A exploração da bauxita localizada no território das comunidades de Juruti Velho está prevista para durar 27 anos. Porém, na página da empresa na internet e em pronunciamentos de seus representantes, a Alcoa afirma que sua presença no noroeste do estado do Pará pode se estender por um período consideravelmente mais longo: cerca de 70 anos.

Uma das ideias da companhia é construir uma fábrica para refinar a bauxita e produzir a alumina – que, posteriormente, é fundida para dar origem ao alumínio propriamente dito. Mesmo que a jazida em Juruti seja exaurida, ainda existe muito minério a ser explorado no Pará: estudos dão conta da presença de 1,5 bilhão de toneladas de bauxita em todo o estado, principalmente na chamada “calha norte” do estado.

A Alcoa encontra-se numa verdadeira sinuca de bico, se quiser preservar a ideia de que Juruti é um projeto de referência em sustentabilidade. Será que seus custos permitirão que a empresa aplique o modelo ali desenvolvido a outros de seus projetos futuros – como a possível fábrica de alumina que a Alcoa planeja construir?
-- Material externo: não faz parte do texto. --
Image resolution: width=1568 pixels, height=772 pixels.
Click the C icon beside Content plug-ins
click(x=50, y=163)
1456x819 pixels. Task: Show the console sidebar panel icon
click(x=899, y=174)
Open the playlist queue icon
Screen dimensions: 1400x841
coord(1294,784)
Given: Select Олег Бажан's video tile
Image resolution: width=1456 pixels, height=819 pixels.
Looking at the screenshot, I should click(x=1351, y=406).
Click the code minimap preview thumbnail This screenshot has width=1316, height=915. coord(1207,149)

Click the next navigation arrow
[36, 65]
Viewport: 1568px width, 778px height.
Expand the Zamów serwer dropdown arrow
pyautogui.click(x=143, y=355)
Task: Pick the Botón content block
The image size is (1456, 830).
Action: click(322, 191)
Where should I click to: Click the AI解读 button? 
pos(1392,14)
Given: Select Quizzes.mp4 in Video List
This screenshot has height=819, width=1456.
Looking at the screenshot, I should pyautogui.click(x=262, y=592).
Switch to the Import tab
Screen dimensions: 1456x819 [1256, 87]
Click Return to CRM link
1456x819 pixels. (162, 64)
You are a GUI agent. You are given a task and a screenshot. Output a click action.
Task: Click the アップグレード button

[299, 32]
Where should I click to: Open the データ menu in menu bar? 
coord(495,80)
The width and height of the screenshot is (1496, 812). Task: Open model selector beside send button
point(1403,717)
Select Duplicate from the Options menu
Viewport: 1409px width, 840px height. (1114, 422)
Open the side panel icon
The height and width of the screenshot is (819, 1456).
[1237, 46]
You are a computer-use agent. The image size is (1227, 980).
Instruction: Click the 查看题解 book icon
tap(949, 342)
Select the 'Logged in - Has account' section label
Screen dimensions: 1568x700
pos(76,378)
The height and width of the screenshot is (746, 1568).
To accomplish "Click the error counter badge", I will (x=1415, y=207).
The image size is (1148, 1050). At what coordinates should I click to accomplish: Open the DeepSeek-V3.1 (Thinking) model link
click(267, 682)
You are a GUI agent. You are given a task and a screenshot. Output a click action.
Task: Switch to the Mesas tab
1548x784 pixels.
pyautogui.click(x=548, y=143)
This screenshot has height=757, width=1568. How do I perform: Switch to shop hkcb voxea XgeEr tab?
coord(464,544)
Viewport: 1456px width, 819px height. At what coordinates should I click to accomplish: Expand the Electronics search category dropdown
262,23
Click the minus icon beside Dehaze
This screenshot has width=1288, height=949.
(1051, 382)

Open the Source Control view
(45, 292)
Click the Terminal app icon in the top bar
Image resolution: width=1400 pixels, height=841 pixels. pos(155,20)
“A Alcoa pega os valores que a Ecooideia levanta no Estudo de Perdas e Danos levanta e rapidamente cria os seus próprios indicadores: quanto é que fica a indenização por família, por hectare, por município. Ela vê como vai incorporar isso aos seus custos. Por isso é que ela tem que empurrar para baixo: lá na frente, os custos podem inviabilizar uma série de projetos”, finaliza Guilherme Abdala.